Hochschulen müssen deutlich stärker als bisher kooperieren

Astrid Rothe-Beinlich sieht Landesregierung in der Pflicht, endlich Hochschulentwicklungsplan vorzulegen

Die Fraktion DIE LINKE hat heute die Empfehlungen ihres in Auftrag gegebenen Gutachtens „Campus Thüringen – Perspektive durch Kooperation“ vorgestellt.

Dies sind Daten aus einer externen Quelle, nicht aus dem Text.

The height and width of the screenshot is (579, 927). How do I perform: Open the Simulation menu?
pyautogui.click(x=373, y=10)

In dem Gutachten werden umfangreiche Vorschläge zu zukünftigen Kooperationen der Thüringer Hochschulen gemacht. So wird beispielsweise vorgeschlagen, dass vier Hochschulen in Erfurt und Weimar ihre Verwaltungen zusammenlegen und eine gemeinsame Universitätsallianz gründen sollen. Dazu erklärt Astrid Rothe-Beinlich, hochschulpolitische Sprecherin der Thüringer Landtagsfraktion BÜNDNIS 90/DIE GRÜNEN:

"Sicherlich lässt sich über viele der Strukturvorschläge, wie beispielsweise die Zusammenlegung der Hochschulen in Erfurt und Weimar trefflich streiten. Jedoch teilen wir mit der Fraktion DIE LINKE die Grundauffassung, dass die Thüringer Hochschulen deutlich stärker als bisher miteinander kooperieren müssen. Klar ist jedoch auch, dass sich Hochschulstrukturen nicht mal eben am Reißbrett oder per Gutachten entwerfen lassen. Daher braucht es einen intensiven Dialog mit allen Beteiligten auf Augenhöhe. Die Einsetzung einer Enquetekommission zur zukünftigen Hochschulentwicklung in Thüringen zu Beginn der nächsten Legislatur halten wir dementsprechend durchaus für sinnvoll."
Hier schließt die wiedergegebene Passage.